>>>
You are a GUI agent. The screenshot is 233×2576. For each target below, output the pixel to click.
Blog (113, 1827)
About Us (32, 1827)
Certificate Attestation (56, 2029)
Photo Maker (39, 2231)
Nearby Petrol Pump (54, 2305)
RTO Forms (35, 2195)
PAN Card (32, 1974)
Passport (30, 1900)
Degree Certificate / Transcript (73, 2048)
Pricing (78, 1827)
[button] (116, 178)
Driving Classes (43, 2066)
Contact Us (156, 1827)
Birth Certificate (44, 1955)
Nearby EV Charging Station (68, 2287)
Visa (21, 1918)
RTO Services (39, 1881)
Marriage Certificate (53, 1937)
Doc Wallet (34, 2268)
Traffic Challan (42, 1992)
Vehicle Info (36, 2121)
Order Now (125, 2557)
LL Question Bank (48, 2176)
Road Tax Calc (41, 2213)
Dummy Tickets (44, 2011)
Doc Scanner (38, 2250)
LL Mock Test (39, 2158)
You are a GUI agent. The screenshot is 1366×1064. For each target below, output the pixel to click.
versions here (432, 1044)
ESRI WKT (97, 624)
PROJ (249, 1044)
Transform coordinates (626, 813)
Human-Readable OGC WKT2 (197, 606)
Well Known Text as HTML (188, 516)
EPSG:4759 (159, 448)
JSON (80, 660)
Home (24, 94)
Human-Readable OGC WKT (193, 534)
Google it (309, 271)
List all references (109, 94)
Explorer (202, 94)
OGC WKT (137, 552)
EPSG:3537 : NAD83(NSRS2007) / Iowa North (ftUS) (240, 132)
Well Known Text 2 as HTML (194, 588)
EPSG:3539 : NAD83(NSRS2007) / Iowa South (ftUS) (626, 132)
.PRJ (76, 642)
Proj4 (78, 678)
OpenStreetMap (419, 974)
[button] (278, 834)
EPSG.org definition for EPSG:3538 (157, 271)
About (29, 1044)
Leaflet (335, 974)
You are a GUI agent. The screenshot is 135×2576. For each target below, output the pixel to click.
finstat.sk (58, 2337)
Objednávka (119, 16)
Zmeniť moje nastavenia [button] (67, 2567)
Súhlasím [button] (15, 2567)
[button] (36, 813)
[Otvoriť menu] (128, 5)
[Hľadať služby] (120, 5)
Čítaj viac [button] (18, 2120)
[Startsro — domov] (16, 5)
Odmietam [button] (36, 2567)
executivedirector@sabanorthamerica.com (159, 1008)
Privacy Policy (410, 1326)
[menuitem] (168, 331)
<<<
WHAT NEEDS TO BE DONE:
Extract the first line above and each line after it up to and including the one with "Doc Wallet (34, 2268)", please, exactly and with nothing else.

WRITTEN ANSWER:
You are a GUI agent. The screenshot is 233×2576. For each target below, output the pixel to click.
Blog (113, 1827)
About Us (32, 1827)
Certificate Attestation (56, 2029)
Photo Maker (39, 2231)
Nearby Petrol Pump (54, 2305)
RTO Forms (35, 2195)
PAN Card (32, 1974)
Passport (30, 1900)
Degree Certificate / Transcript (73, 2048)
Pricing (78, 1827)
[button] (116, 178)
Driving Classes (43, 2066)
Contact Us (156, 1827)
Birth Certificate (44, 1955)
Nearby EV Charging Station (68, 2287)
Visa (21, 1918)
RTO Services (39, 1881)
Marriage Certificate (53, 1937)
Doc Wallet (34, 2268)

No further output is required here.